## Spring-2020. Math 215B (cnn 24023): Algebraic Topology

** Instructor:** Alexander Givental

** Lectures:** TuTh 3:30-5 in 736 Evans

** Text:** A. Fomenko, D. Fuchs, * Homotopical Topology * (Graduate Texts in Mathematics), 2nd ed., 2016, available to our library patrons in electronic format

** Homework:** due weekly on Th in class

** Office hours:** Tue 5-8 pm in 701 Evans

** Grading policy: ** Here is one I tried successfully in some courses and intend to use this time. The starting point is: 50% homework + 50% take-home final (most likely during the RRR week). Next: each individual weekly hw score which is lo\
wer (percentage-wise) than your score on the final will be dropped - together with its weight. E.g.: if half of your hw is below your final score and half above, then your total score is composed 2/3 from the final score and 1/3 from the remaining hw. Thus, there are many reasons why you want to do hw (as well as \
many other exercises, not assigned as hw), and do it well, yet a particular hw score can only improve your overall performance, but can never hurt your ultimate result compared to the final exam. Besides, I don't have a preconceived distribution of As and Bs, and would be happy to give everyone an A, should every\
one demonstrate good knowledge of the subject.

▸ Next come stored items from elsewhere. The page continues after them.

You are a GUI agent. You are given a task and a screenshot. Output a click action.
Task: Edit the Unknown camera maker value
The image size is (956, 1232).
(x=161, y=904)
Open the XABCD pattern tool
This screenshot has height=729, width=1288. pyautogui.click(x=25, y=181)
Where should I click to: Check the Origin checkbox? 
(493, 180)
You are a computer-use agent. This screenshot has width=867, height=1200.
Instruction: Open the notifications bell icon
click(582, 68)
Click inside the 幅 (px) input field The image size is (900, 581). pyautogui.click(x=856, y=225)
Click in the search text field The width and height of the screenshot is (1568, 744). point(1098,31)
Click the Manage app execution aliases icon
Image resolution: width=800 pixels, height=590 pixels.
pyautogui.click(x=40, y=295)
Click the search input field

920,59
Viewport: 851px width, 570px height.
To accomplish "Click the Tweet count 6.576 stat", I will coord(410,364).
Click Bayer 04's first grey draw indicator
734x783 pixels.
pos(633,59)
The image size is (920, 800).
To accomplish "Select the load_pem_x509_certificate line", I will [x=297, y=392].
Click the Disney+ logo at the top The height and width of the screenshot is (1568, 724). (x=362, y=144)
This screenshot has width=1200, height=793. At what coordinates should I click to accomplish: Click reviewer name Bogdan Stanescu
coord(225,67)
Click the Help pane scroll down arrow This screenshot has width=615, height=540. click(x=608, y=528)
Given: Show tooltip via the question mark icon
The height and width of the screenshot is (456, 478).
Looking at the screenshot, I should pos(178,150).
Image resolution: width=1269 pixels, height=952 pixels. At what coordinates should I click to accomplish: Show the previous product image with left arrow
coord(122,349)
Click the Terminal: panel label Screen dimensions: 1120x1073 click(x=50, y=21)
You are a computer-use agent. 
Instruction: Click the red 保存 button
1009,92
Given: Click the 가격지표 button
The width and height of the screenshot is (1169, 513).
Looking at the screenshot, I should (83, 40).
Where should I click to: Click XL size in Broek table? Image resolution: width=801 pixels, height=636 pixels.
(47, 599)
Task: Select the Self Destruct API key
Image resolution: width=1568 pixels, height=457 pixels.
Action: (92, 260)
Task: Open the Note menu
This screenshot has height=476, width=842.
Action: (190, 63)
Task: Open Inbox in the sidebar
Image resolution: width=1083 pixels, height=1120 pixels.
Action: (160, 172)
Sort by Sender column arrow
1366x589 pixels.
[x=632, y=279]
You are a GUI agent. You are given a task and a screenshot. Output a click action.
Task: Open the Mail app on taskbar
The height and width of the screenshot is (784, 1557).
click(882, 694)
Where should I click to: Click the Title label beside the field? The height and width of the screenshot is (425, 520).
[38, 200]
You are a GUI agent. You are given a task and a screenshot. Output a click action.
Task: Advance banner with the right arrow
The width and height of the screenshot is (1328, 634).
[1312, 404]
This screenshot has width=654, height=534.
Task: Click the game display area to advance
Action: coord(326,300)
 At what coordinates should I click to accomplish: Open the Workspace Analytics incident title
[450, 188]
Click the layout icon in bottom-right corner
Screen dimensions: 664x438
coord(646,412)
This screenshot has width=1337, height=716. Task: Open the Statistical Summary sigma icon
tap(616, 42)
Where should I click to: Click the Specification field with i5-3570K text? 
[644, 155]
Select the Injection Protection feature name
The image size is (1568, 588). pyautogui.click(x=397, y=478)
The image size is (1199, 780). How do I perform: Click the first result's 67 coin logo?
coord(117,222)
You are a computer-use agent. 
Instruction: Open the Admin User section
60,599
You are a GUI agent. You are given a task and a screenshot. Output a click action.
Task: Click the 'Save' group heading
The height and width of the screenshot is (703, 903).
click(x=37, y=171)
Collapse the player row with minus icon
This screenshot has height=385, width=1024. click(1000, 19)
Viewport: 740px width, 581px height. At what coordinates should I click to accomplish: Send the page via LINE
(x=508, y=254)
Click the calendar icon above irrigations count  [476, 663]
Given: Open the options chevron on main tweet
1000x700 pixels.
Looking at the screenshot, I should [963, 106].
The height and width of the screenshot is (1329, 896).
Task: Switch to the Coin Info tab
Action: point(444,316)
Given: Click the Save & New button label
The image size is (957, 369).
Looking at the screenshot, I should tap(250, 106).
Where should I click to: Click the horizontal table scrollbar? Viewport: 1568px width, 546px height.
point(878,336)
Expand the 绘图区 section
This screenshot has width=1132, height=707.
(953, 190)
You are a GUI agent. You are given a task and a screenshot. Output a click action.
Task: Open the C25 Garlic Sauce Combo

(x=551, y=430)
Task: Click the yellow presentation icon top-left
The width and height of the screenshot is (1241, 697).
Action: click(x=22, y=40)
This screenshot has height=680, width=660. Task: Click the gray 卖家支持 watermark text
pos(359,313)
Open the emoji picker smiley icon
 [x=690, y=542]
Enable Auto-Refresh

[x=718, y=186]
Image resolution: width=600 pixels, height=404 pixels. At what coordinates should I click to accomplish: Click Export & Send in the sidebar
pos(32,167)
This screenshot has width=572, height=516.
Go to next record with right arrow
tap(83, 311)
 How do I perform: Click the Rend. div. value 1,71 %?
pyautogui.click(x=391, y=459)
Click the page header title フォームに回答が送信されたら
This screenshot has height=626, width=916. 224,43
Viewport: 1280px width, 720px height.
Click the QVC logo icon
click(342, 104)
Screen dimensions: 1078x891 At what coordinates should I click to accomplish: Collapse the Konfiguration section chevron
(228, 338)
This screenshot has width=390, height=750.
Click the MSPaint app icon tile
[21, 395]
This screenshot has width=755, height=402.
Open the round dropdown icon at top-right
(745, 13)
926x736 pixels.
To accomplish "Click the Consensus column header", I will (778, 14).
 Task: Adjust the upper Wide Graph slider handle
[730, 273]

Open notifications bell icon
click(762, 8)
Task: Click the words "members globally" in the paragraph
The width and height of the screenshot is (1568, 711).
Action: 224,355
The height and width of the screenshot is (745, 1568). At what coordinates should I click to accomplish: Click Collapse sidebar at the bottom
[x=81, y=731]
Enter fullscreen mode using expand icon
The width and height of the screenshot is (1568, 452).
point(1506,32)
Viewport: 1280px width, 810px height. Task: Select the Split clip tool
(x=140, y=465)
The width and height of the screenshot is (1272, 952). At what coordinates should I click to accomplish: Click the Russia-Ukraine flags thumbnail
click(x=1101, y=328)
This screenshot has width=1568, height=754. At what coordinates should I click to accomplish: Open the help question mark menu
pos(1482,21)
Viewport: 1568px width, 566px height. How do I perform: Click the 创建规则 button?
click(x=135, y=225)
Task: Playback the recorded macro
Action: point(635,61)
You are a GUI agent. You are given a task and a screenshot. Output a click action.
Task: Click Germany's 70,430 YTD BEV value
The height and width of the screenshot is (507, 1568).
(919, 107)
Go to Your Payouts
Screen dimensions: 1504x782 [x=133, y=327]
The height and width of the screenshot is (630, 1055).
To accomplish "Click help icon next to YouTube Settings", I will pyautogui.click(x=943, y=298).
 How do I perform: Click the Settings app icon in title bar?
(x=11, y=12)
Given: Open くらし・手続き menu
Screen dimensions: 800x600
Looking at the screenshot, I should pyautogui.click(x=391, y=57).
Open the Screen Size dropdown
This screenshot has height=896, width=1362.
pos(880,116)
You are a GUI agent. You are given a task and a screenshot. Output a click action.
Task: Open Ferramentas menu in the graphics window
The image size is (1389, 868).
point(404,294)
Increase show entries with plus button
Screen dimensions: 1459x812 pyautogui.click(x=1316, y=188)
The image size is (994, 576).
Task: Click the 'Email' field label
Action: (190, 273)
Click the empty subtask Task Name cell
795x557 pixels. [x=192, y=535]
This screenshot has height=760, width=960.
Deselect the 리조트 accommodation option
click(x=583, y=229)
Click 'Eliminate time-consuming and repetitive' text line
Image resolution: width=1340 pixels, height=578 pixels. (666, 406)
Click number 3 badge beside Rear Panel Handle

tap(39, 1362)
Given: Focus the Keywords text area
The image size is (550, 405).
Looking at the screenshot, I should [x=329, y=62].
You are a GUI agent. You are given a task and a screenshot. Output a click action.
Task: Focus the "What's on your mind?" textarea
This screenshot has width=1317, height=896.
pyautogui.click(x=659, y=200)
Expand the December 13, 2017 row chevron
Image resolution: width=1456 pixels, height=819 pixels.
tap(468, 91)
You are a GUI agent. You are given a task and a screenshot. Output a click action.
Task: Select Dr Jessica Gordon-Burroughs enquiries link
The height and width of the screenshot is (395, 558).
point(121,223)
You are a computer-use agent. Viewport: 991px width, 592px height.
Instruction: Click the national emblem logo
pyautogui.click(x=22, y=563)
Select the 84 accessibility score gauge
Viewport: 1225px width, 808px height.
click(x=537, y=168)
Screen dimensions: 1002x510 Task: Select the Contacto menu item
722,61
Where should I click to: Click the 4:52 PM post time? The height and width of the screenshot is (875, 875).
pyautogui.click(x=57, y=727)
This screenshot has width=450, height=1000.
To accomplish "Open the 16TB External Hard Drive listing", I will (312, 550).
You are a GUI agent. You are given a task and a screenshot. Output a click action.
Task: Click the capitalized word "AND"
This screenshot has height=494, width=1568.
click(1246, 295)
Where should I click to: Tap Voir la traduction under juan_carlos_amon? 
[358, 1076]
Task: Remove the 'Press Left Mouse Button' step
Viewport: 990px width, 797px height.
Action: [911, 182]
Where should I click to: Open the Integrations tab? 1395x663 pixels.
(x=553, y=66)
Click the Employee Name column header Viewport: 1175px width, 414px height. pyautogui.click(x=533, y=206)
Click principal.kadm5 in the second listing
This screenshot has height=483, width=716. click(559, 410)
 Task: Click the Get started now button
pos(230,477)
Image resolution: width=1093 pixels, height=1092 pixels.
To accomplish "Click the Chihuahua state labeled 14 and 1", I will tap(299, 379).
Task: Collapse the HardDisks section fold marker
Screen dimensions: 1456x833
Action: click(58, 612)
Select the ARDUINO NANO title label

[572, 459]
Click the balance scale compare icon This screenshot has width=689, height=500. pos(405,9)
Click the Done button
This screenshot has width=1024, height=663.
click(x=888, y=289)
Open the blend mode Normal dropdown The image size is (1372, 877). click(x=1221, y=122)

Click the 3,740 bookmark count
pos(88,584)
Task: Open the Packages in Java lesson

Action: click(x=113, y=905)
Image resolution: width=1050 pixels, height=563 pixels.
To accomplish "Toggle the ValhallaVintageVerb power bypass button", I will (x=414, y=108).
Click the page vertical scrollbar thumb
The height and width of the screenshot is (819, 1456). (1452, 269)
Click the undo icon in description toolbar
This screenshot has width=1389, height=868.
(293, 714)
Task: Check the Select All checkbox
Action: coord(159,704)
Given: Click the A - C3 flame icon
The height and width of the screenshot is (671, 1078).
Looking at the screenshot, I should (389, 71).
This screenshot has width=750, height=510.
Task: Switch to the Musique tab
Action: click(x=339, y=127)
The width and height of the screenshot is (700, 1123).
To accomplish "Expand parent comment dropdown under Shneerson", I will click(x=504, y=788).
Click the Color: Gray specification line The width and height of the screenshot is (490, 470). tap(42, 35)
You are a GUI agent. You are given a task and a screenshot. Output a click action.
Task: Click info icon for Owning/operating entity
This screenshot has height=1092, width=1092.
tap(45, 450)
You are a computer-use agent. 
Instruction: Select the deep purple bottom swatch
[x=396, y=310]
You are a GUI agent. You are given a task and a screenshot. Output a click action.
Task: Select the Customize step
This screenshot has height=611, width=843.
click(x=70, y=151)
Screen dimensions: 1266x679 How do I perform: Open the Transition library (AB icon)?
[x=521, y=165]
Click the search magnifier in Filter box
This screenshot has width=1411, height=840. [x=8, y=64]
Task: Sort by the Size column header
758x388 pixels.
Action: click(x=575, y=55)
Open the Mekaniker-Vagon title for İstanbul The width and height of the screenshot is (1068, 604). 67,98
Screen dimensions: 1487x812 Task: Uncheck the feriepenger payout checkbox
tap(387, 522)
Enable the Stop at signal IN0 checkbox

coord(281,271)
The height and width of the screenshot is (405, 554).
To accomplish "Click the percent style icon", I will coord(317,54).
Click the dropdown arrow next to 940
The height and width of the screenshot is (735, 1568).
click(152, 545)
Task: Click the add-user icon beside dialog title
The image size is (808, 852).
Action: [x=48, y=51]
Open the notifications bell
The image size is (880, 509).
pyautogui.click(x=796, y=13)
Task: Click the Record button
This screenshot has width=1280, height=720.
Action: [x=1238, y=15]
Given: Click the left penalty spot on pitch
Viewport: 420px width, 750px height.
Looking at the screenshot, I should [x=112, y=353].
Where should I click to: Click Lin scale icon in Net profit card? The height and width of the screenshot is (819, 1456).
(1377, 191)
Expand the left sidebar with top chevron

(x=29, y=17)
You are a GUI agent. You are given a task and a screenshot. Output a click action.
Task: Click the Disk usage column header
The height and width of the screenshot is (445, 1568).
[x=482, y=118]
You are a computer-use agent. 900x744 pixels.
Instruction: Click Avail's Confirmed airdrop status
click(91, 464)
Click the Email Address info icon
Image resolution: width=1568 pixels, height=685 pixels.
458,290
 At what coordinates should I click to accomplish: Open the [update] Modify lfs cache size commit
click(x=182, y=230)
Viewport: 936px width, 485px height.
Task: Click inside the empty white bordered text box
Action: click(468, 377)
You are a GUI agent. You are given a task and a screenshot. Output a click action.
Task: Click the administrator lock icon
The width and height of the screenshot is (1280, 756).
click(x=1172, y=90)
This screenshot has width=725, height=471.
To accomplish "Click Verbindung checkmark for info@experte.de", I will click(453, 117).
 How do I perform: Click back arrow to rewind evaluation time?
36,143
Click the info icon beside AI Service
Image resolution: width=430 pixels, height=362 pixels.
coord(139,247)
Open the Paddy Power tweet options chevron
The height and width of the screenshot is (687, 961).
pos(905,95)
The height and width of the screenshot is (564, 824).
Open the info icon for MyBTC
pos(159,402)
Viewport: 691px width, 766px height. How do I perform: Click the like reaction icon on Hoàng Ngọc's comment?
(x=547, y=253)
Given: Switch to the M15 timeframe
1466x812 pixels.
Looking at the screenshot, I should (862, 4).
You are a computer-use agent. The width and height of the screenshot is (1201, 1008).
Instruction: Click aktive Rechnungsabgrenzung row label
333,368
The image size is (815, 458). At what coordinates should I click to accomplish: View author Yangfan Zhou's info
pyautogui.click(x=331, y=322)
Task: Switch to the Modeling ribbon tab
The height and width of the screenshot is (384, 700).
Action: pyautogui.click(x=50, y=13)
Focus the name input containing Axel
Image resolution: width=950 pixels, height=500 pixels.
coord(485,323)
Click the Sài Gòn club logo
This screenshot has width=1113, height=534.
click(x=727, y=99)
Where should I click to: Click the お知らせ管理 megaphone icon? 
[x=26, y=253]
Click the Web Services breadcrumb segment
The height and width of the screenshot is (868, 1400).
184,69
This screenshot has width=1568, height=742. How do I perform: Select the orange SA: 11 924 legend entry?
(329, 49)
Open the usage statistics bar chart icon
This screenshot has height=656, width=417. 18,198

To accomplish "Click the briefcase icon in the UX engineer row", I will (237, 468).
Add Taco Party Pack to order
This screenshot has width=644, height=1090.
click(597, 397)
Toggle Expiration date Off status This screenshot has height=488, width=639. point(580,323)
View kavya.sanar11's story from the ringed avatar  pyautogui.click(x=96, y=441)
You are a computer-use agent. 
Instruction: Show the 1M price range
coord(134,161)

** Course outline:** In 215A, we were following the book "Homotopical topology" by Fomenko and Fuchs to cover the essence of Chapters I and II: homotopy theory, followed by (co)homology theory up to intersection theory on manifolds, including classification of principal and vector bundles over cellular bases, and a primer of the theory of characteristic classes. In 215 B, we'll begin with obstruction theory ('Lecture 18' in the book) to lay down more solid foundations for the theory of characteristic classes, then proceed to Chapter III on spectral sequences, perhaps learn something from Chapter IV on cohomological operations, then skip Chapter V on Adams' spectral sequence, and then possibly spend some time on complex K-theory and complex cobordisms, or maybe deviate from the book toward equivariant cohomology and localization formulas, or will do both if time permits.

** HW1, due Th, Jan. 30:** Read (a dence subset of) Lectures 18 and 19. Solve:

** 1.** Exercise 1 from Lecture 18.

** 2.** Show that the Chern classes c_m of a complex vector bundle and its complex conjugate (defined near Exercise 1 in Lecture 19) differ by the sign (-1)^m, and derive from this that for the complexification of a real vector bundle, 2 c_m =0 whenever m is odd.

** 3.** Prove that Chern, Pontryagin, and Stiefel-Whitney classes are
*stable*: c_m(V\oplus \C)=c_m(V), p_m(W\oplus \R)=p_m(W), w_m(W\oplus \R)=w_m(W), while the Euler class is not.

** 4.** Use the classification theory of vector bundles and the Schubert cell structure of grassmannians in order to prove that a complex vector bundle over a 2n+1-dimensional cell space is stably equivalent to an n-dimensional bundle, and use this to express Chern classes as the Euler classes of suitable vector bundles over suitable skeletons of the base.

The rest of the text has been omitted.